● **What is required**
Would you retype each record exactly as given?

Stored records

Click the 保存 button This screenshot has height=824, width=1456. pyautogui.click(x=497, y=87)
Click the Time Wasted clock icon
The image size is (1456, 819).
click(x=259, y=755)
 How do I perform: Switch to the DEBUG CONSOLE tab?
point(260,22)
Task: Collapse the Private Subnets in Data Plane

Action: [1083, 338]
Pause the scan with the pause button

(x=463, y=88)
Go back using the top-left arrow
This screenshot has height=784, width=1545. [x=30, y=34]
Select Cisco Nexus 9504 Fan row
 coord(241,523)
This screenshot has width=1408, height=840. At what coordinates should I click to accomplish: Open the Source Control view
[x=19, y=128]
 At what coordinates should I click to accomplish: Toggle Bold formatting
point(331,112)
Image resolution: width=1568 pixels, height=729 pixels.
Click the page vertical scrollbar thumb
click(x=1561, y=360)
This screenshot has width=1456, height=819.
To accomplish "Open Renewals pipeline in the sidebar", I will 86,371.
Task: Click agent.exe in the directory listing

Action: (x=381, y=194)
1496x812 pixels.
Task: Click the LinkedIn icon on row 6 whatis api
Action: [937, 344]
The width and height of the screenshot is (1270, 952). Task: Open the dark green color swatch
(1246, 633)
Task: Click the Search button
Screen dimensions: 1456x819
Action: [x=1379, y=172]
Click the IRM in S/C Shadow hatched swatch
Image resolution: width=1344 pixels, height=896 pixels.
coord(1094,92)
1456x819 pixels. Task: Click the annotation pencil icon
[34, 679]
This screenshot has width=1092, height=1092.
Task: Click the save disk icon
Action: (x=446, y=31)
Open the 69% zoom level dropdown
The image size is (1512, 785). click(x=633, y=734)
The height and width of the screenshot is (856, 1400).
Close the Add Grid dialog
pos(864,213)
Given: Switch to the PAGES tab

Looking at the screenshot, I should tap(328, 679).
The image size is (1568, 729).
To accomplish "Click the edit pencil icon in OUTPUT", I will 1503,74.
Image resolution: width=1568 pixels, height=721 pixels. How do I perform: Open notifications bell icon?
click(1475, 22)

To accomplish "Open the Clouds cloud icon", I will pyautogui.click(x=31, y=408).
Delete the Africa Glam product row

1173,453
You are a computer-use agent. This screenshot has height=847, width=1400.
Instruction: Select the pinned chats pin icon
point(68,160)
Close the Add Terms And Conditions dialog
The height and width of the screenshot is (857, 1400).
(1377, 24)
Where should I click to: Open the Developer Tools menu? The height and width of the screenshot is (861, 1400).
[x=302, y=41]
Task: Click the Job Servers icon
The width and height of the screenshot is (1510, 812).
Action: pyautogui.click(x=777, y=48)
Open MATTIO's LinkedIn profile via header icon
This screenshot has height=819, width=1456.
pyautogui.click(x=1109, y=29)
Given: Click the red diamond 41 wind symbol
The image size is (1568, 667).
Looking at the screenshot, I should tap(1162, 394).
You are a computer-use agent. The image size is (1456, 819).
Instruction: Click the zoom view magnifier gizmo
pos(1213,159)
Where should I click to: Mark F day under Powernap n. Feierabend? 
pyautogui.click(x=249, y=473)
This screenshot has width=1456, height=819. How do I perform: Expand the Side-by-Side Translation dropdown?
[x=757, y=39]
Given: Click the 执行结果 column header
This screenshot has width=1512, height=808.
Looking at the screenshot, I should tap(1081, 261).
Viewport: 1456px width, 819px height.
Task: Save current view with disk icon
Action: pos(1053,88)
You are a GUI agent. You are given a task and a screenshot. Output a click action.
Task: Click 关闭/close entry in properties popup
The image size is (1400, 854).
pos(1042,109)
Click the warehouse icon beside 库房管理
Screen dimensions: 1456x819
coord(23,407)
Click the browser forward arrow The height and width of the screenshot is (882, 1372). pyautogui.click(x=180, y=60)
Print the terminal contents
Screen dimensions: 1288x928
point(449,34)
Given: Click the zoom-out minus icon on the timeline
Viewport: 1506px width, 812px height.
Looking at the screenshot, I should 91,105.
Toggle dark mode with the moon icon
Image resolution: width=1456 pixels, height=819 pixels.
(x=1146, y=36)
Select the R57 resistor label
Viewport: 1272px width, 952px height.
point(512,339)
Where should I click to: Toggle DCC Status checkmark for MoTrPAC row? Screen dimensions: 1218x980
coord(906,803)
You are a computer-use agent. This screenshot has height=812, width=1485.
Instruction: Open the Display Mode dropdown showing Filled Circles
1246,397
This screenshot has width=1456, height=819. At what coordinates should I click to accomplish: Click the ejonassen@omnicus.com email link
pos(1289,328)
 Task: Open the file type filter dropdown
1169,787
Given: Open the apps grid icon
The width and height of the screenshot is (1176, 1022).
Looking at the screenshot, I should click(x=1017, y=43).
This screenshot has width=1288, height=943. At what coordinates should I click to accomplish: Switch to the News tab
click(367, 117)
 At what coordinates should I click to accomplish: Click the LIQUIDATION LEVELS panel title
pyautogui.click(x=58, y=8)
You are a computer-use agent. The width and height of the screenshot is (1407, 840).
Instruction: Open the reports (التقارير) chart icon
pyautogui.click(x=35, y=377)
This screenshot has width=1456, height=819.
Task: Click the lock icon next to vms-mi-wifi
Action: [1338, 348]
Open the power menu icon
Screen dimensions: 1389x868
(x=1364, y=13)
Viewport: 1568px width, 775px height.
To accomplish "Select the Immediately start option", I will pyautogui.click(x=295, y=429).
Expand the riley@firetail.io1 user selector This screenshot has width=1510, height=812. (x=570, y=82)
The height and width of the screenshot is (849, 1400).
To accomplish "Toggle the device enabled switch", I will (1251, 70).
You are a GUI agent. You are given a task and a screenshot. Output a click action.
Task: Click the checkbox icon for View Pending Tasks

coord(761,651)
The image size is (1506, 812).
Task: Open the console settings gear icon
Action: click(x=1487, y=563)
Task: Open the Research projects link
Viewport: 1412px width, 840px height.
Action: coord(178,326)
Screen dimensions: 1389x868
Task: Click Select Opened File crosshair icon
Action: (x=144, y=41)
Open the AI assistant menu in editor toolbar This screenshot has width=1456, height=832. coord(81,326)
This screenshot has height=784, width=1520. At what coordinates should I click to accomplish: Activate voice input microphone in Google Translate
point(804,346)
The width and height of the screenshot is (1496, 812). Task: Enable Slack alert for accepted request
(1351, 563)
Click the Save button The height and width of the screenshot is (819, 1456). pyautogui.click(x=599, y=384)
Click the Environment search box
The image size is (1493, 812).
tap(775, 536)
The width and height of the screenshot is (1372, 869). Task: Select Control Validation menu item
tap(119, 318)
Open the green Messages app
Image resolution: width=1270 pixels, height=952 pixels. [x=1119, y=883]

● **Response below**
Click the 保存 button This screenshot has height=824, width=1456. pyautogui.click(x=497, y=87)
Click the Time Wasted clock icon
The image size is (1456, 819).
click(x=259, y=755)
 How do I perform: Switch to the DEBUG CONSOLE tab?
point(260,22)
Task: Collapse the Private Subnets in Data Plane

Action: [1083, 338]
Pause the scan with the pause button

(x=463, y=88)
Go back using the top-left arrow
This screenshot has height=784, width=1545. [x=30, y=34]
Select Cisco Nexus 9504 Fan row
 coord(241,523)
This screenshot has width=1408, height=840. At what coordinates should I click to accomplish: Open the Source Control view
[x=19, y=128]
 At what coordinates should I click to accomplish: Toggle Bold formatting
point(331,112)
Image resolution: width=1568 pixels, height=729 pixels.
Click the page vertical scrollbar thumb
click(x=1561, y=360)
This screenshot has width=1456, height=819.
To accomplish "Open Renewals pipeline in the sidebar", I will 86,371.
Task: Click agent.exe in the directory listing

Action: (x=381, y=194)
1496x812 pixels.
Task: Click the LinkedIn icon on row 6 whatis api
Action: [937, 344]
The width and height of the screenshot is (1270, 952). Task: Open the dark green color swatch
(1246, 633)
Task: Click the Search button
Screen dimensions: 1456x819
Action: [x=1379, y=172]
Click the IRM in S/C Shadow hatched swatch
Image resolution: width=1344 pixels, height=896 pixels.
coord(1094,92)
1456x819 pixels. Task: Click the annotation pencil icon
[34, 679]
This screenshot has width=1092, height=1092.
Task: Click the save disk icon
Action: (x=446, y=31)
Open the 69% zoom level dropdown
The image size is (1512, 785). click(x=633, y=734)
The height and width of the screenshot is (856, 1400).
Close the Add Grid dialog
pos(864,213)
Given: Switch to the PAGES tab

Looking at the screenshot, I should tap(328, 679).
The image size is (1568, 729).
To accomplish "Click the edit pencil icon in OUTPUT", I will 1503,74.
Image resolution: width=1568 pixels, height=721 pixels. How do I perform: Open notifications bell icon?
click(1475, 22)

To accomplish "Open the Clouds cloud icon", I will pyautogui.click(x=31, y=408).
Delete the Africa Glam product row

1173,453
You are a computer-use agent. This screenshot has height=847, width=1400.
Instruction: Select the pinned chats pin icon
point(68,160)
Close the Add Terms And Conditions dialog
The height and width of the screenshot is (857, 1400).
(1377, 24)
Where should I click to: Open the Developer Tools menu? The height and width of the screenshot is (861, 1400).
[x=302, y=41]
Task: Click the Job Servers icon
The width and height of the screenshot is (1510, 812).
Action: pyautogui.click(x=777, y=48)
Open MATTIO's LinkedIn profile via header icon
This screenshot has height=819, width=1456.
pyautogui.click(x=1109, y=29)
Given: Click the red diamond 41 wind symbol
The image size is (1568, 667).
Looking at the screenshot, I should tap(1162, 394).
You are a computer-use agent. The image size is (1456, 819).
Instruction: Click the zoom view magnifier gizmo
pos(1213,159)
Where should I click to: Mark F day under Powernap n. Feierabend? 
pyautogui.click(x=249, y=473)
This screenshot has width=1456, height=819. How do I perform: Expand the Side-by-Side Translation dropdown?
[x=757, y=39]
Given: Click the 执行结果 column header
This screenshot has width=1512, height=808.
Looking at the screenshot, I should tap(1081, 261).
Viewport: 1456px width, 819px height.
Task: Save current view with disk icon
Action: pos(1053,88)
You are a GUI agent. You are given a task and a screenshot. Output a click action.
Task: Click 关闭/close entry in properties popup
The image size is (1400, 854).
pos(1042,109)
Click the warehouse icon beside 库房管理
Screen dimensions: 1456x819
coord(23,407)
Click the browser forward arrow The height and width of the screenshot is (882, 1372). pyautogui.click(x=180, y=60)
Print the terminal contents
Screen dimensions: 1288x928
point(449,34)
Given: Click the zoom-out minus icon on the timeline
Viewport: 1506px width, 812px height.
Looking at the screenshot, I should 91,105.
Toggle dark mode with the moon icon
Image resolution: width=1456 pixels, height=819 pixels.
(x=1146, y=36)
Select the R57 resistor label
Viewport: 1272px width, 952px height.
point(512,339)
Where should I click to: Toggle DCC Status checkmark for MoTrPAC row? Screen dimensions: 1218x980
coord(906,803)
You are a computer-use agent. This screenshot has height=812, width=1485.
Instruction: Open the Display Mode dropdown showing Filled Circles
1246,397
This screenshot has width=1456, height=819. At what coordinates should I click to accomplish: Click the ejonassen@omnicus.com email link
pos(1289,328)
 Task: Open the file type filter dropdown
1169,787
Given: Open the apps grid icon
The width and height of the screenshot is (1176, 1022).
Looking at the screenshot, I should click(x=1017, y=43).
This screenshot has width=1288, height=943. At what coordinates should I click to accomplish: Switch to the News tab
click(367, 117)
 At what coordinates should I click to accomplish: Click the LIQUIDATION LEVELS panel title
pyautogui.click(x=58, y=8)
You are a computer-use agent. The width and height of the screenshot is (1407, 840).
Instruction: Open the reports (التقارير) chart icon
pyautogui.click(x=35, y=377)
This screenshot has width=1456, height=819.
Task: Click the lock icon next to vms-mi-wifi
Action: [1338, 348]
Open the power menu icon
Screen dimensions: 1389x868
(x=1364, y=13)
Viewport: 1568px width, 775px height.
To accomplish "Select the Immediately start option", I will pyautogui.click(x=295, y=429).
Expand the riley@firetail.io1 user selector This screenshot has width=1510, height=812. (x=570, y=82)
The height and width of the screenshot is (849, 1400).
To accomplish "Toggle the device enabled switch", I will (1251, 70).
You are a GUI agent. You are given a task and a screenshot. Output a click action.
Task: Click the checkbox icon for View Pending Tasks

coord(761,651)
The image size is (1506, 812).
Task: Open the console settings gear icon
Action: click(x=1487, y=563)
Task: Open the Research projects link
Viewport: 1412px width, 840px height.
Action: coord(178,326)
Screen dimensions: 1389x868
Task: Click Select Opened File crosshair icon
Action: (x=144, y=41)
Open the AI assistant menu in editor toolbar This screenshot has width=1456, height=832. coord(81,326)
This screenshot has height=784, width=1520. At what coordinates should I click to accomplish: Activate voice input microphone in Google Translate
point(804,346)
The width and height of the screenshot is (1496, 812). Task: Enable Slack alert for accepted request
(1351, 563)
Click the Save button The height and width of the screenshot is (819, 1456). pyautogui.click(x=599, y=384)
Click the Environment search box
The image size is (1493, 812).
tap(775, 536)
The width and height of the screenshot is (1372, 869). Task: Select Control Validation menu item
tap(119, 318)
Open the green Messages app
Image resolution: width=1270 pixels, height=952 pixels. [x=1119, y=883]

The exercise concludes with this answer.